Thursday, January 16, 2014

My Best Friend Whom I've Never Met


Kacey Musgraves is an American country music songwriter-turned-singer from Texas. She is considered a country traditionalist, writing her own songs and playing her own instruments, but with a wild and liberal twist. But above all, she is a true language artist.

Her stouthearted use of figurative language in her songwriting – the quick puns, cutting metaphors and illustrative dramatic ironies – has a way of sticking to the listener like (insert simile here). Hours after listening to her work, I find myself not mindlessly humming the tunes, but pondering her intricate idioms like I will soon be tested on them. It is this unstated ability to inspire listeners to think for themselves, as opposed to just reciting lyrics thoughtlessly, that makes Musgraves not a performer, but a writer – an artist.

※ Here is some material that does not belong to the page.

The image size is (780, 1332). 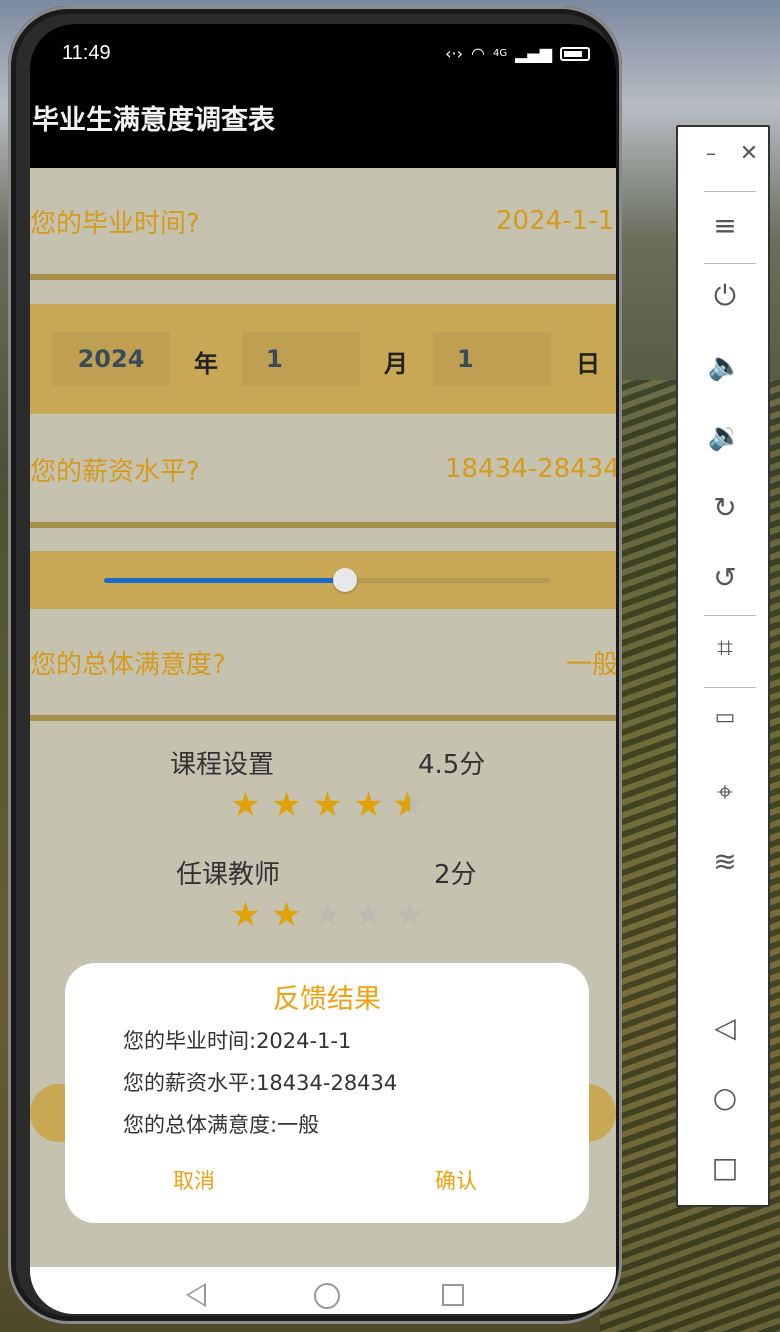 What do you see at coordinates (725, 508) in the screenshot?
I see `rotate-right-icon: ↻` at bounding box center [725, 508].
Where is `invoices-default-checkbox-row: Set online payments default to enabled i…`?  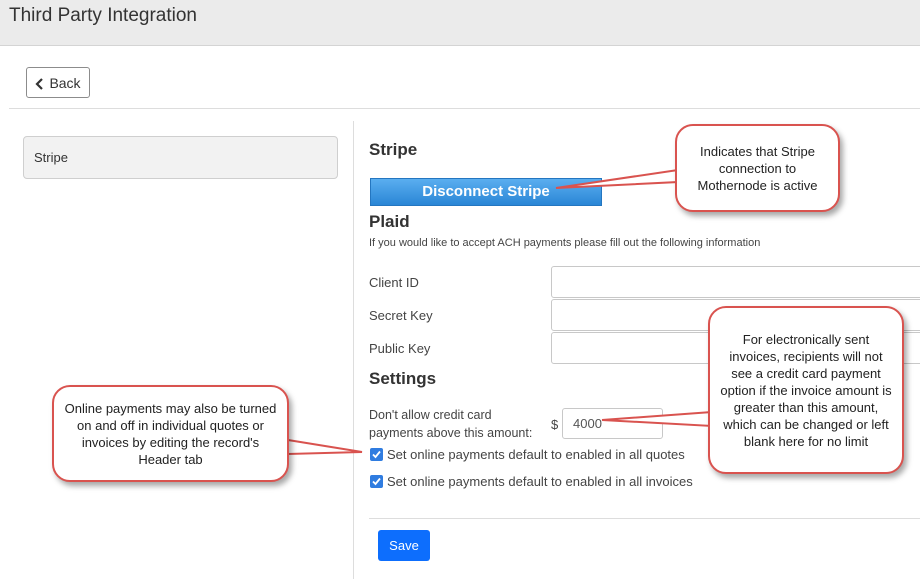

Musgraves, herself, admits that her favorite subject in school was creative writing. Only 24 years old (barely older than me), she writes with the wisdom of someone with many more trips around the sun. In her poetry, I can see myself checking my reflection for the twentieth time before my first day of high school, sitting in the back of a limousine on prom night, wondering how the hell my parents are satisfied with their lives, recognizing how differently my sister’s life turned out from mine – I see my experiences, my family, and myself. In her intricate web of words, I find rationality and analysis of the choices I make and my life’s path not laid in concrete, but being constructed daily with my conscious choices.

My highest praise of Musgraves comes from a place of accessibility. Today’s young performers are almost exclusively cross-over artists (or as I refer to them, sell-outs.)Amongst the collection of twenty-something performers, pickings are slim – few qualify as true artists, who write their own music, and even fewer retain their original identity when they reach success, often abandoning their own writings for more agreeable chart-toppers.

However, I feel comforted and assured to say that in an industry of singing the “right” songs, Musgraves takes a hard left. Her lyrics are dauntless, tackling the topics of sexuality, drugs, personal identity and everything that goes with being twenty-something in a single idiom – “Follow your Arrow.”